This increasingly leads to a clash of interests, as found by another study: Professional and private activities overlap for one-third of all employees – and a full two-thirds of all executives. This can result in physical and psychological consequences, even though the affected employees may have plenty of freedoms.
52 percent of Germans feel stressed because their work puts a strain on their leisure time – this was a finding of the “Good jobs” study by the German Trade Union Association (Deutscher Gewerkschaftsbund [DGB]). And in their latest health report, company health insurance funds (Betriebskrankenkassen [BKK]) warn that psychological problems are on the rise due to the elimination of work boundaries – with the key word being burn-out.

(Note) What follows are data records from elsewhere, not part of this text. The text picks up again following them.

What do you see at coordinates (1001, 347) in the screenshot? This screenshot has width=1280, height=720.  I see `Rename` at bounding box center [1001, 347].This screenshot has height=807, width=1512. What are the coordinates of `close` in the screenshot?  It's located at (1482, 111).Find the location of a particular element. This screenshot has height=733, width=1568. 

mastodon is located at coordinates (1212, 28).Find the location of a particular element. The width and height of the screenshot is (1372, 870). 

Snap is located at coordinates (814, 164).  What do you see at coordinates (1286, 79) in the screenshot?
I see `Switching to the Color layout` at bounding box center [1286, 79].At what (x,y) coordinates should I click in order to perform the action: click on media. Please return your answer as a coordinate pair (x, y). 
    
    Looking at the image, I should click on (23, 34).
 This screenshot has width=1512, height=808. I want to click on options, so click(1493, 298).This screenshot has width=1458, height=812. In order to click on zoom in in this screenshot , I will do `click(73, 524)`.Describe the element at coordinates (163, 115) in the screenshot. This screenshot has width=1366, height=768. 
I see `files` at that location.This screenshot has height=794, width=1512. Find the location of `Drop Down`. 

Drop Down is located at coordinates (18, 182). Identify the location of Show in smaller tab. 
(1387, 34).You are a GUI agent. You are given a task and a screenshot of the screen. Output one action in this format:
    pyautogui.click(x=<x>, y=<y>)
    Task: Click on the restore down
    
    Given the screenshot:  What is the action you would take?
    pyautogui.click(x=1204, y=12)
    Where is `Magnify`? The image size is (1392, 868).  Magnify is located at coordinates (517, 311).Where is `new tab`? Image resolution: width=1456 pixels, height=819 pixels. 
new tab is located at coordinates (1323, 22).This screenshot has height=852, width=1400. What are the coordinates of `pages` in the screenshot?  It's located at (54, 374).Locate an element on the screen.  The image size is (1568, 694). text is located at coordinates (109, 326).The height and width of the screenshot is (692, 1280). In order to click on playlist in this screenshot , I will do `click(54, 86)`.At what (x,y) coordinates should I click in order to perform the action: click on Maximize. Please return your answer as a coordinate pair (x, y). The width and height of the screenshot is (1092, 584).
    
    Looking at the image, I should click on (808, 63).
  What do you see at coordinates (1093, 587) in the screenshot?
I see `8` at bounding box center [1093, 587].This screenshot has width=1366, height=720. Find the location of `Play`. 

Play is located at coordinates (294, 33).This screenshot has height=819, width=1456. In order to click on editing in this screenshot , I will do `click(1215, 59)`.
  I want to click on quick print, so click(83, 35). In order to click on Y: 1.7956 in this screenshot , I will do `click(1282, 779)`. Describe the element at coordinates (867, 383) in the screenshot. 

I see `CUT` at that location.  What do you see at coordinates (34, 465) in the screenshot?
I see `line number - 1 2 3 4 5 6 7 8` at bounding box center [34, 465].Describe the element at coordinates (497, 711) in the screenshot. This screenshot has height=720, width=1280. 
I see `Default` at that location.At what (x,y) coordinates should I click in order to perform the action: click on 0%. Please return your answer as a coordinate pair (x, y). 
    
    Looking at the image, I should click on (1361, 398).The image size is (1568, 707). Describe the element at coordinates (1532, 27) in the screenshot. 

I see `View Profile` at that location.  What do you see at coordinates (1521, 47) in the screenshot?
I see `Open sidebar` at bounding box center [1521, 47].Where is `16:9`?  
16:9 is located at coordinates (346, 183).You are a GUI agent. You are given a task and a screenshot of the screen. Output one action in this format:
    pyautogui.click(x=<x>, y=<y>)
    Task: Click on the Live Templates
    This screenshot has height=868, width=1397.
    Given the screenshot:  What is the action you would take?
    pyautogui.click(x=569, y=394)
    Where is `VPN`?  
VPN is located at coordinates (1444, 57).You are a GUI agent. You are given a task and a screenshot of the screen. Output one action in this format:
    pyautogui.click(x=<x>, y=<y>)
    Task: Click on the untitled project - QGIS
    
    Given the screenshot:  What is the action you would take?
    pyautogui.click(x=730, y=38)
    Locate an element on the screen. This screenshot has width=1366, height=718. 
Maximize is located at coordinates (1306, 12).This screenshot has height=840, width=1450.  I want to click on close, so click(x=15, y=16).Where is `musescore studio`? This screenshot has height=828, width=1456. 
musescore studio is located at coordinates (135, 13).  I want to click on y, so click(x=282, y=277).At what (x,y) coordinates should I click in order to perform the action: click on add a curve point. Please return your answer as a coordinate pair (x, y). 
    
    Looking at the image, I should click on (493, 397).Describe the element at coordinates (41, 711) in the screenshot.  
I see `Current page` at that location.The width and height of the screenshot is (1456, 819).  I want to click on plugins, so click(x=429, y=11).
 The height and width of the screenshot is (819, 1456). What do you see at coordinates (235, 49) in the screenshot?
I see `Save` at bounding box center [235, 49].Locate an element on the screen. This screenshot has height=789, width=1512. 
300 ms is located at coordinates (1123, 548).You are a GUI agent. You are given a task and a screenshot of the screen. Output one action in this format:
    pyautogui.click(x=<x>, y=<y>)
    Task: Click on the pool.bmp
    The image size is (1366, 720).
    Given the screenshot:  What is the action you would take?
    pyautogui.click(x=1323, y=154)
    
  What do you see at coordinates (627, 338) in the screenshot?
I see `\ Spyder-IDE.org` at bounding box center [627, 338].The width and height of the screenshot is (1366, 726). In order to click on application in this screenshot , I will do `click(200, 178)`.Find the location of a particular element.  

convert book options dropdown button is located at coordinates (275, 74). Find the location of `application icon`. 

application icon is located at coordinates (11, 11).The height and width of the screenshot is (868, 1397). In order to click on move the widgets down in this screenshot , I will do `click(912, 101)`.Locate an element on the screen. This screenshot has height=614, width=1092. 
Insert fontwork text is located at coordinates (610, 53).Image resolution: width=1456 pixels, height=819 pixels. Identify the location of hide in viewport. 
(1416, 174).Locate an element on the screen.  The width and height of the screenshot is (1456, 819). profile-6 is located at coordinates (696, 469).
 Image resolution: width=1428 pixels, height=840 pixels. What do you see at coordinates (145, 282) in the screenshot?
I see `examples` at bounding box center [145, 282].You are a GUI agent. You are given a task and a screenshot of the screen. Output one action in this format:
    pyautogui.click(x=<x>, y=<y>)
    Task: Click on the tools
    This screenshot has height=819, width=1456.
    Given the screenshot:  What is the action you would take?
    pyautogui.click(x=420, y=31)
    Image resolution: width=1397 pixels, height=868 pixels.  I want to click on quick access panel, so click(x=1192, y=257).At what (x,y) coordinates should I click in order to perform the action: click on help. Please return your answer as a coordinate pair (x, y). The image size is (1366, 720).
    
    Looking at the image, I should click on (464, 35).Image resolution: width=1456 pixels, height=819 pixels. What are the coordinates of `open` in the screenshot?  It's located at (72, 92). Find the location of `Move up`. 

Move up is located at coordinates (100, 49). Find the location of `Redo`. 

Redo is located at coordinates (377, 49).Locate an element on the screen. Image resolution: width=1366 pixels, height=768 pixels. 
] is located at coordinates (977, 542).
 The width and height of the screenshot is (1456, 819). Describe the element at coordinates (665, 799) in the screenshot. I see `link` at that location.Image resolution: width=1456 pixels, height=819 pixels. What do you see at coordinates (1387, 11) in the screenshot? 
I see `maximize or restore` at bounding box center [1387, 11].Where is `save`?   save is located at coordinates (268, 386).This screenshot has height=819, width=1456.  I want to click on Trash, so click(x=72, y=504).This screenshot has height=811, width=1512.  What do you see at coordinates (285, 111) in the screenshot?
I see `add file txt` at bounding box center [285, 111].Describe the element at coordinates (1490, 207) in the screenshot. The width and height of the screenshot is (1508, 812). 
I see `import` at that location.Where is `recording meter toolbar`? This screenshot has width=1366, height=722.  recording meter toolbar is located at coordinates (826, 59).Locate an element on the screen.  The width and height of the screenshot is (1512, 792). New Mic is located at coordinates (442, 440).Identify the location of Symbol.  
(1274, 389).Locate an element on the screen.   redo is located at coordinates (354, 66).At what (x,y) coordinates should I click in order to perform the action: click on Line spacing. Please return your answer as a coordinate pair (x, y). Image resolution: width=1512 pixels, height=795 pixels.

Meanwhile, improving the situation is easier than you might think, if you just follow these rules:
Certainly, the increase in project work in international teams makes it necessary to be available in the mornings and evenings in order to conference with colleagues on the other side of the world. And when things kick into high gear as the deadline for a job approaches, it’s probably best not to insist on promptly calling it a day at the usual time.
It’s just important that these moments represent an exception and not the rule. When your private life begins to suffer and you are taking the stress home with you, it’s time to set some clear limits and explain to your boss that accomplishing everything overnight and then being present in a meeting the very next morning cannot be considered the norm.
Setting limits also means dividing up your work time in clearly separated phases – and not letting yourself be disturbed during a phase of concentrated effort. After all, you are more productive when you are not constantly being interrupted. This means not answering incoming calls, not opening e-mail and placing a “Please do not disturb” sign on the door to prevent visitors from trying to converse with you.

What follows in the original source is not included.